Get her out now, it’s not your responsibility if she’s homeless.

Hairyheadphones · 01/08/2019 09:38

You need to give a date she needs to leave by, the current arrangement isn’t working for anyone.

NigellaAwesome · 01/08/2019 09:55

Why are you not listening to all the advice on this thread? She is aggressive to you and the other lodger. Text her today to say that she needs to be gone by Sunday teatime due to her abusive and aggressive behaviour.

You may well be losing your other lodger too if you told her to apologise to someone who called her a selfish cunt.

Moodyfoodie · 01/08/2019 10:06

Why aren't you answering 99% of the posters telling you to give notice?

ThighsRelief · 01/08/2019 10:22

I used to share with someone who couldn't bear unexpected noise. So traffic and planes were but a floorboard creaking would drive him batshit. If you accidentally woke him, even in the middle of the day he'd be in a rage. If anyone walked passed a room he was in he was on high alert - is that PTSD? He said it was sensory issues.

OP tell her she has a week, if she shouts tell her it's 6 days and reduce the time until she shuts up.

ThighsRelief · 01/08/2019 10:23

^traffic and planes were ok

Selfieface · 01/08/2019 11:14

No i am listening. The person who lives here as well does wind her up she has got a loud gob which doesnt bother me but they dont get on in general. Thats not the point. I did listen to you all and I have told her she needs to look for somewhere else to live, today was the second time.

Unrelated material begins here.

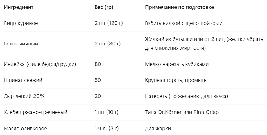The image size is (267, 135).
Task: Click the '2 шт (120 г)' weight cell
Action: [x=109, y=23]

It is stressful. I just saw someone with a baseball cap on carrying a yorkie I was on my way to the vet I looked up and from the distance I thought it was her with my big tortie 😂😂😂 I practically ran with my poor cat inits carrier to get a closer look! Im back now and shes still talking loudly to someone. The rent is due on the 6th and Ive told her not to bother to be gone by then.

OP posts:
S1naidSucks · 01/08/2019 11:20

I’m glad you’re getting shot of her. Do you ever watch those programs about bad tenants, OP? I watched one where this poor man let a woman move into his flat, which he was living in, as a tenant and her husband turned up later. They changed the locks and the poor man ended up homeless for months.

MzHz · 01/08/2019 15:44

Good for you! Enough is enough

She goes ASAP!

Fingers crossed!

Soola · 01/08/2019 15:56

I’d be inviting this fella round every evening until she s on her way!

Might speed her up a bit!

Flatmate cant stand any noise
Selfieface · 01/08/2019 16:04

Im terrified about going towork now. Just this week i bought a new tv, a tablet and my new bed has just been delivered. I never buy myself anything and have been saving up. Im scared when i go to work it will all be gone and my cats will be outside when i get home. I better get some insurance.